#### WHAT THIS TASK INVOLVES
Go through the data that follows and restate each line exactly as it reads.
*** Begin section ***
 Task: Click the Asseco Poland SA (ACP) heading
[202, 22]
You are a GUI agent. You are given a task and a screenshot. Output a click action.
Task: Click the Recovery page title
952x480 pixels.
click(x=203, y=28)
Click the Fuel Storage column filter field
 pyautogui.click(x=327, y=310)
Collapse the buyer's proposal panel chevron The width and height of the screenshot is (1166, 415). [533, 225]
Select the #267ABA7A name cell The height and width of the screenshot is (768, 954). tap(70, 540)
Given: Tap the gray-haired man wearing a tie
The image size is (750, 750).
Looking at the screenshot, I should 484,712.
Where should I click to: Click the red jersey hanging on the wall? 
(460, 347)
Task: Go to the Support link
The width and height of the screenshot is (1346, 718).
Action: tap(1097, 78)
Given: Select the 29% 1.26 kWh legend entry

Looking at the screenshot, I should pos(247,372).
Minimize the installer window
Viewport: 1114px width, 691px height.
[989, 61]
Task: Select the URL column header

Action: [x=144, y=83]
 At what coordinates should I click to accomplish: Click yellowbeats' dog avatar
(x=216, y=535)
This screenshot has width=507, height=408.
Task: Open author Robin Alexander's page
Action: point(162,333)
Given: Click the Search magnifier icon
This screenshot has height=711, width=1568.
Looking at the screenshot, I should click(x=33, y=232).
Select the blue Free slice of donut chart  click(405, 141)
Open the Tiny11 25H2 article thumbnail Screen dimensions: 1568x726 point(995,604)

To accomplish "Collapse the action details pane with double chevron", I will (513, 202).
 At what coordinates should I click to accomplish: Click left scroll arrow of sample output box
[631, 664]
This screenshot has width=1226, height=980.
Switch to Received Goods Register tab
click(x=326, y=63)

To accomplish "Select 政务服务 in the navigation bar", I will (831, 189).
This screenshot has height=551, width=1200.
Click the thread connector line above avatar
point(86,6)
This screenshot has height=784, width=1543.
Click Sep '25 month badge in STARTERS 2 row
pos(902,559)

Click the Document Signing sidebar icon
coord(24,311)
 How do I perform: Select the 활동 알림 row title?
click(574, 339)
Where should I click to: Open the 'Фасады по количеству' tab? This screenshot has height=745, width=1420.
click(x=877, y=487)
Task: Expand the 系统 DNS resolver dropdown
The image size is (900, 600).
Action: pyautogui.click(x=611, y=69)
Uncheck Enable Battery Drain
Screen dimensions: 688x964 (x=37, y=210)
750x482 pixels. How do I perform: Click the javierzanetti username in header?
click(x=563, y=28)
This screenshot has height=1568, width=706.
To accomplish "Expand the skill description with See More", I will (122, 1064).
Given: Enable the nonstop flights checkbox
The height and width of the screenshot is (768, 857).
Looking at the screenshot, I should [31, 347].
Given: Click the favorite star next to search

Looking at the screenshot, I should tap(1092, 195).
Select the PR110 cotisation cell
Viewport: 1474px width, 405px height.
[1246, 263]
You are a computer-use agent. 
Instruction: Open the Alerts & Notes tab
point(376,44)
*** End section ***
#### YOUR SOLUTION
 Task: Click the Asseco Poland SA (ACP) heading
[202, 22]
You are a GUI agent. You are given a task and a screenshot. Output a click action.
Task: Click the Recovery page title
952x480 pixels.
click(x=203, y=28)
Click the Fuel Storage column filter field
 pyautogui.click(x=327, y=310)
Collapse the buyer's proposal panel chevron The width and height of the screenshot is (1166, 415). [533, 225]
Select the #267ABA7A name cell The height and width of the screenshot is (768, 954). tap(70, 540)
Given: Tap the gray-haired man wearing a tie
The image size is (750, 750).
Looking at the screenshot, I should 484,712.
Where should I click to: Click the red jersey hanging on the wall? 
(460, 347)
Task: Go to the Support link
The width and height of the screenshot is (1346, 718).
Action: tap(1097, 78)
Given: Select the 29% 1.26 kWh legend entry

Looking at the screenshot, I should pos(247,372).
Minimize the installer window
Viewport: 1114px width, 691px height.
[989, 61]
Task: Select the URL column header

Action: [x=144, y=83]
 At what coordinates should I click to accomplish: Click yellowbeats' dog avatar
(x=216, y=535)
This screenshot has width=507, height=408.
Task: Open author Robin Alexander's page
Action: point(162,333)
Given: Click the Search magnifier icon
This screenshot has height=711, width=1568.
Looking at the screenshot, I should click(x=33, y=232).
Select the blue Free slice of donut chart  click(405, 141)
Open the Tiny11 25H2 article thumbnail Screen dimensions: 1568x726 point(995,604)

To accomplish "Collapse the action details pane with double chevron", I will (513, 202).
 At what coordinates should I click to accomplish: Click left scroll arrow of sample output box
[631, 664]
This screenshot has width=1226, height=980.
Switch to Received Goods Register tab
click(x=326, y=63)

To accomplish "Select 政务服务 in the navigation bar", I will (831, 189).
This screenshot has height=551, width=1200.
Click the thread connector line above avatar
point(86,6)
This screenshot has height=784, width=1543.
Click Sep '25 month badge in STARTERS 2 row
pos(902,559)

Click the Document Signing sidebar icon
coord(24,311)
 How do I perform: Select the 활동 알림 row title?
click(574, 339)
Where should I click to: Open the 'Фасады по количеству' tab? This screenshot has height=745, width=1420.
click(x=877, y=487)
Task: Expand the 系统 DNS resolver dropdown
The image size is (900, 600).
Action: pyautogui.click(x=611, y=69)
Uncheck Enable Battery Drain
Screen dimensions: 688x964 (x=37, y=210)
750x482 pixels. How do I perform: Click the javierzanetti username in header?
click(x=563, y=28)
This screenshot has height=1568, width=706.
To accomplish "Expand the skill description with See More", I will (122, 1064).
Given: Enable the nonstop flights checkbox
The height and width of the screenshot is (768, 857).
Looking at the screenshot, I should [31, 347].
Given: Click the favorite star next to search

Looking at the screenshot, I should tap(1092, 195).
Select the PR110 cotisation cell
Viewport: 1474px width, 405px height.
[1246, 263]
You are a computer-use agent. 
Instruction: Open the Alerts & Notes tab
point(376,44)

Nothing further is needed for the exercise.